An energy carrier is a substance (fuel) or sometimes a phenomenon (energy system) that contains energy that can be later converted to other forms such as mechanical work or heat or to operate chemical or physical processes.
Such carriers include springs, electrical batteries, capacitors, pressurized air, dammed water, hydrogen, petroleum, coal, wood, and natural gas. An energy carrier does not produce energy; it simply contains energy imbued by another system.
According to ISO 13600, an energy carrier is either a substance or a phenomenon that can be used to produce mechanical work or heat or to operate chemical or physical processes. It is any system or substance that contains energy for conversion as usable energy later or somewhere else. This could be converted for use in, for example, an appliance or vehicle. Such carriers include springs, electrical batteries, capacitors, pressurized air, dammed water, hydrogen, petroleum, coal, wood, and natural gas.
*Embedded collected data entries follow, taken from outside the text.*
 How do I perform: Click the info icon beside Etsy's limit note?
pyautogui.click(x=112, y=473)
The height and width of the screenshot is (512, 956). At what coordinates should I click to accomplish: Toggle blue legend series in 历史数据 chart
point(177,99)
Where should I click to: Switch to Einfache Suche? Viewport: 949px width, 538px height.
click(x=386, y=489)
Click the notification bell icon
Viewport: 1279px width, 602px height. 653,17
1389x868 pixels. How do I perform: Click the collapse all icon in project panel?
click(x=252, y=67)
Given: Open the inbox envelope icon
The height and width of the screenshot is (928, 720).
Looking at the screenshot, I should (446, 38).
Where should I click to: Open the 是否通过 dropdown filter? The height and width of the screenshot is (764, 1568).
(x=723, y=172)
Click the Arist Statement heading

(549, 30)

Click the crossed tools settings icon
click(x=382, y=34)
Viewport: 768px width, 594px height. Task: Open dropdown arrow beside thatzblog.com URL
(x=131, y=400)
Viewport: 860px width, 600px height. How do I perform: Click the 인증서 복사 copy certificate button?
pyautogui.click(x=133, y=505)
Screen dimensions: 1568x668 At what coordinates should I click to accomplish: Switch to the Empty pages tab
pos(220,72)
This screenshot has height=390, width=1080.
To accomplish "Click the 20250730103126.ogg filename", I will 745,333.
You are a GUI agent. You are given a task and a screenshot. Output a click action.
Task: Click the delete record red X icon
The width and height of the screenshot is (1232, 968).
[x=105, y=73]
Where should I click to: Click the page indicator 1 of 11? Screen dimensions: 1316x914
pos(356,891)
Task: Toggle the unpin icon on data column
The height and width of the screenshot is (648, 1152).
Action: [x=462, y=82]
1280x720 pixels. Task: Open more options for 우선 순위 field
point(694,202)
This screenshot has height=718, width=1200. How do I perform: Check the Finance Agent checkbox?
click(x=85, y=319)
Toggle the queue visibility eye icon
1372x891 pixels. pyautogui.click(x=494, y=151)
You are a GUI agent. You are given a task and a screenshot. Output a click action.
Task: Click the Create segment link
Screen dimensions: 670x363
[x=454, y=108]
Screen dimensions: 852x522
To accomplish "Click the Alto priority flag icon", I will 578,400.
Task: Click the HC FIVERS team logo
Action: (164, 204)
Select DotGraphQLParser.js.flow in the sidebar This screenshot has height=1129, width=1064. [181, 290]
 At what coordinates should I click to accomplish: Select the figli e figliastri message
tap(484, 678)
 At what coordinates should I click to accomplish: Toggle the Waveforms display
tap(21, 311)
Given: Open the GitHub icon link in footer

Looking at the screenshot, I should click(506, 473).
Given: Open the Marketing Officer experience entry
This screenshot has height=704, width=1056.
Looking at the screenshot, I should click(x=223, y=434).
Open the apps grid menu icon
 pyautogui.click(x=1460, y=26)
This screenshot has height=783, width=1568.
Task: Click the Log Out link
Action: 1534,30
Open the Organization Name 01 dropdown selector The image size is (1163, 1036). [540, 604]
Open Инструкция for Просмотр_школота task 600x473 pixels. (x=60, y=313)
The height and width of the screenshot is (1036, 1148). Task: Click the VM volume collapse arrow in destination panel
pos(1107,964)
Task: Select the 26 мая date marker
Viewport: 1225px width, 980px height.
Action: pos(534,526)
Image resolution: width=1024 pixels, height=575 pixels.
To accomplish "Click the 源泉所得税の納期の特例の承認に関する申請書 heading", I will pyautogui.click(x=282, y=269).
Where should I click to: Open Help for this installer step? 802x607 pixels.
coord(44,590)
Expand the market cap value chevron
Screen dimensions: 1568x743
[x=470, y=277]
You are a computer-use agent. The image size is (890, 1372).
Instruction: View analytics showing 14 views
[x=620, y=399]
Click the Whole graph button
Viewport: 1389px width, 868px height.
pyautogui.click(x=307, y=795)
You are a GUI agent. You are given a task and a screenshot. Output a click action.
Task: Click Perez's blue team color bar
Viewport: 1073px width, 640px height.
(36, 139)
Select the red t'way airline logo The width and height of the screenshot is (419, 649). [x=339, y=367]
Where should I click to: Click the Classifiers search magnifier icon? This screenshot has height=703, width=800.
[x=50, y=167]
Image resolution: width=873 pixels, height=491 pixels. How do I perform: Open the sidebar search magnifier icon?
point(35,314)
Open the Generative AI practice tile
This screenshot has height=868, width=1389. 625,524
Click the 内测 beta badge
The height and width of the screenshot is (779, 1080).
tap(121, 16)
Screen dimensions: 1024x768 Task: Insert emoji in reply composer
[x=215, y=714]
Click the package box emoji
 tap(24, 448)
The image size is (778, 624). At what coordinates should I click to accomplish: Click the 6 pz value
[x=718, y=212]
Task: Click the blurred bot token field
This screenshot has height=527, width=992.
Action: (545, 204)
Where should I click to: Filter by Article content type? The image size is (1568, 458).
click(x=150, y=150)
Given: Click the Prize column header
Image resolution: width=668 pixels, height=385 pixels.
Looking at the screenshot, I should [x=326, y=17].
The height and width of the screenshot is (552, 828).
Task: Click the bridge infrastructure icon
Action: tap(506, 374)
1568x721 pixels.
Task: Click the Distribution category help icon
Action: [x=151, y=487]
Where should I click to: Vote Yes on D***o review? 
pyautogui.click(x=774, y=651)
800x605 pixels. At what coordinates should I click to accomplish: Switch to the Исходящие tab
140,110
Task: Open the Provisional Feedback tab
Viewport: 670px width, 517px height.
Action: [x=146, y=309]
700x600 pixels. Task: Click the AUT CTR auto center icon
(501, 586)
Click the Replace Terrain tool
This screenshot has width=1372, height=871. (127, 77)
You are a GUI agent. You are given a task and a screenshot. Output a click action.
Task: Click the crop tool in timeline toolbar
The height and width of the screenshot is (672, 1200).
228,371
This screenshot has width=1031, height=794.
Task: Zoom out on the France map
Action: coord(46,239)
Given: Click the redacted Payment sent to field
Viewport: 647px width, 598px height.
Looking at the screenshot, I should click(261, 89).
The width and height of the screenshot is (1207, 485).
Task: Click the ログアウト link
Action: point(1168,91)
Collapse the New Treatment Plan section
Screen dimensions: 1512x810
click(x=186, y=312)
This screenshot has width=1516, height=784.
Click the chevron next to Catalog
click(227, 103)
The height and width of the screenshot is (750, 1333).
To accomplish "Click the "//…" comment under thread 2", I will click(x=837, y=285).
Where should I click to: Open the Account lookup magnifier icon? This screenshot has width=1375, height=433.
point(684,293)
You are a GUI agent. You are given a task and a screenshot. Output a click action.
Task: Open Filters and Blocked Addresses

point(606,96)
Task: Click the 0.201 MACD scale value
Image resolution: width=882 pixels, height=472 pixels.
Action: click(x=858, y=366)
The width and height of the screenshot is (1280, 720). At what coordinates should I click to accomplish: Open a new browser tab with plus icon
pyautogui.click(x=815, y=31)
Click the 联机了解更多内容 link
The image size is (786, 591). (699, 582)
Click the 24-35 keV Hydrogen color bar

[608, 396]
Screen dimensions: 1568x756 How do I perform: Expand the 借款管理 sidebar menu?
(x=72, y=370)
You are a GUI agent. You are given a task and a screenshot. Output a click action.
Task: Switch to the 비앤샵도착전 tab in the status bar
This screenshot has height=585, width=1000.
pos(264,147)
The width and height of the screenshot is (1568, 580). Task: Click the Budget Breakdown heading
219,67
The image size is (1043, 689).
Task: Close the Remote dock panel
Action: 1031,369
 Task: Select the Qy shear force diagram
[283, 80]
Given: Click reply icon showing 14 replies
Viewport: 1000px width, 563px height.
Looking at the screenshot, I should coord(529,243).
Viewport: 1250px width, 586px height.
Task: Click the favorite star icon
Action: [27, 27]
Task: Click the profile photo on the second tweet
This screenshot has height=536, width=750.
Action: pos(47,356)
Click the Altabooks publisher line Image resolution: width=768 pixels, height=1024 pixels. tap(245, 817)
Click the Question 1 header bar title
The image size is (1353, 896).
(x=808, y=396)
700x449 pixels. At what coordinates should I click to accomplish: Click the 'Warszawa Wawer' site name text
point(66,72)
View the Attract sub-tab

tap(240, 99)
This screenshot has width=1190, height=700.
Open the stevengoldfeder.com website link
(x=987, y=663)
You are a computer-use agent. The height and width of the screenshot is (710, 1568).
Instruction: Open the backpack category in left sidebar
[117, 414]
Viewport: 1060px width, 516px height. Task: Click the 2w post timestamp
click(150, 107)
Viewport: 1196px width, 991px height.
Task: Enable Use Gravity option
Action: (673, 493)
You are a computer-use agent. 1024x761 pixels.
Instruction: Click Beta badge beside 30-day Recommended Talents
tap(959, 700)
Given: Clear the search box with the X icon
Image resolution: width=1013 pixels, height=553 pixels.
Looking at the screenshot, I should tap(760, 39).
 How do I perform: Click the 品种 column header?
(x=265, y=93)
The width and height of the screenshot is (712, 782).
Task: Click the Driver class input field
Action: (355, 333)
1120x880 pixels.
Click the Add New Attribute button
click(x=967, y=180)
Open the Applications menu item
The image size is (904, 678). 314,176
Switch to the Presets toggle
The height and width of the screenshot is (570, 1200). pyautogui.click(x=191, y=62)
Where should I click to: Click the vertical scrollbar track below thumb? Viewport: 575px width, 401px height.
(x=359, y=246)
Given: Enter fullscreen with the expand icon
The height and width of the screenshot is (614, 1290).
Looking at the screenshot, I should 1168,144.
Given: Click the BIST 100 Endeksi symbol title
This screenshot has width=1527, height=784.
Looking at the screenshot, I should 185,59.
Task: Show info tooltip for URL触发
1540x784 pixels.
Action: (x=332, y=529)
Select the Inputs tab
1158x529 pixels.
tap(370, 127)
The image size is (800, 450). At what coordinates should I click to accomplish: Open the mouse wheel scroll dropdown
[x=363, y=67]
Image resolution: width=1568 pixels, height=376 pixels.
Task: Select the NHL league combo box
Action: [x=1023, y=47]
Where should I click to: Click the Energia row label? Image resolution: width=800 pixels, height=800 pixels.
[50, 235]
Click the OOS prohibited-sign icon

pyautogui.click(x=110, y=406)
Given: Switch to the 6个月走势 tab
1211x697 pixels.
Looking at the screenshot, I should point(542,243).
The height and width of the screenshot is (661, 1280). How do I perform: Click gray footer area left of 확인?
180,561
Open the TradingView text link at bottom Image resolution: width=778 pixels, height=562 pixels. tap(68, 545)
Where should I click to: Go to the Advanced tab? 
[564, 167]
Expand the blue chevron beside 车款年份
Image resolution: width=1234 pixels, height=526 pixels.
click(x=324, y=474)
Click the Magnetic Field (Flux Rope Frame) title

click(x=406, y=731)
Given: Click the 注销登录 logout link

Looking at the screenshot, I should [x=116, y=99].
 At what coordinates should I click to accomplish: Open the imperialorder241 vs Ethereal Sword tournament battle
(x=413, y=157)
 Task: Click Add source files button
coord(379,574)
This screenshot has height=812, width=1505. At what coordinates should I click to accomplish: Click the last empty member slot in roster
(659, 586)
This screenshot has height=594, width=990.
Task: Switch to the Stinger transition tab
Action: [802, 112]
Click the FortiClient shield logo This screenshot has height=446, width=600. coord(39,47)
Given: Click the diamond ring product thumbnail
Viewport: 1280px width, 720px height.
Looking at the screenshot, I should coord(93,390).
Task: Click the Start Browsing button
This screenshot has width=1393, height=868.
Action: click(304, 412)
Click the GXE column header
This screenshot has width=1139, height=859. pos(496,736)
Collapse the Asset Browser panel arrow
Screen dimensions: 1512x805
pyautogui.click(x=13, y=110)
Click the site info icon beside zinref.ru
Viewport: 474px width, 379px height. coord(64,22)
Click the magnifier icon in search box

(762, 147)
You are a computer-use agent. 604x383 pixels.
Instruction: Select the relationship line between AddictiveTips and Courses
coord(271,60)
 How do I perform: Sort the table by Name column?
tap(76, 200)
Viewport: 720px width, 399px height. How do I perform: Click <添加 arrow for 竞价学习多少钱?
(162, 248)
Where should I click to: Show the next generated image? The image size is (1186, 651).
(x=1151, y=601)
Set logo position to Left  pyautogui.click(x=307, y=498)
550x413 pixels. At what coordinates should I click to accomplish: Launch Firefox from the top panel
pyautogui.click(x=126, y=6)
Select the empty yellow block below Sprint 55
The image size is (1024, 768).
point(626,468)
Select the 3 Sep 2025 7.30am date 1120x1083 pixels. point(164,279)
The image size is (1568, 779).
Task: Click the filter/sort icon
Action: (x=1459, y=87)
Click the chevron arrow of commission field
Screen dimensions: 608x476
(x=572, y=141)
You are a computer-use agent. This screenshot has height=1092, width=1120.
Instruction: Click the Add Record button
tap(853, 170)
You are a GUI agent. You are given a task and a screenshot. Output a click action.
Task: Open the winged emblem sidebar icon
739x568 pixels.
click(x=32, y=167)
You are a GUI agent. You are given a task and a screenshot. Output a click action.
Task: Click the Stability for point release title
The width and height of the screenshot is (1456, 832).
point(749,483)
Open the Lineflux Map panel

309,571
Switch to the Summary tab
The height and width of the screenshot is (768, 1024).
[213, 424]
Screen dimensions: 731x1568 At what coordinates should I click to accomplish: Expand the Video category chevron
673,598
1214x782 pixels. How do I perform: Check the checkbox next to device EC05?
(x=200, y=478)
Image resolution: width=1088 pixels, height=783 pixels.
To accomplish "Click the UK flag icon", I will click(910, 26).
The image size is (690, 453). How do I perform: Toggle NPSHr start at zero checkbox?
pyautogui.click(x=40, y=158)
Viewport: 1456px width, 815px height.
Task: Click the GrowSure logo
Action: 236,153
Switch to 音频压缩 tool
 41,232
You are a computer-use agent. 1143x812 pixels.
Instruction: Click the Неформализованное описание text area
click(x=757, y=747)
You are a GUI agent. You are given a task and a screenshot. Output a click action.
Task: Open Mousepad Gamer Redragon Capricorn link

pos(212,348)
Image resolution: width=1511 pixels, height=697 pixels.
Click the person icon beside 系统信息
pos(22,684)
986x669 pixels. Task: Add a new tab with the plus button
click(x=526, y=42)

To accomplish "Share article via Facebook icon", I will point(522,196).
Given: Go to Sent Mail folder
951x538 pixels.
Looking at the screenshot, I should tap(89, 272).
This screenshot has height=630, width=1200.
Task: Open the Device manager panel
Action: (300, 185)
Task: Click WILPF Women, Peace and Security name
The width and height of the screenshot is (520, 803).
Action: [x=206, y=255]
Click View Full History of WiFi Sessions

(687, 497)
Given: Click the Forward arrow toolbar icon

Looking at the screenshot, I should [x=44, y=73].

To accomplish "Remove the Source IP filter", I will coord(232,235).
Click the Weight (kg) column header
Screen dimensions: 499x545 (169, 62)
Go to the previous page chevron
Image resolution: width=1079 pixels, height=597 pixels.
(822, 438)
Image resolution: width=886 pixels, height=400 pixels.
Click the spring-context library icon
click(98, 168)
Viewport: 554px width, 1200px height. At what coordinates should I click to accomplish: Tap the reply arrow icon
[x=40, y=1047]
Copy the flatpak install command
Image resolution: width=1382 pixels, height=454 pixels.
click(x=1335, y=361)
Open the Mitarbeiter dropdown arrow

In the field of energetics, an energy carrier is produced by human technology from a primary energy source. Only the energy sector uses primary energy sources. Other sectors of society use an energy carrier to perform useful activities (end-uses). The distinction between "Energy Carriers" (EC) and "Primary Energy Sources" (PES) is extremely important. An energy carrier can be more valuable (have a higher quality) than a primary energy source. For example 1 megajoule (MJ) of electricity produced by a hydroelectric plant is equivalent to 3 MJ of oil. Sunlight is a main source of primary energy, which can be transformed into plants and then into coal, oil and gas. Solar power and wind power are other derivatives of sunlight. Note that although coal, oil and natural gas are derived from sunlight, they are considered primary energy sources which are extracted from the earth (fossil fuels). Natural uranium is also a primary energy source extracted from the earth but does not come from the decomposition of organisms (mineral fuel).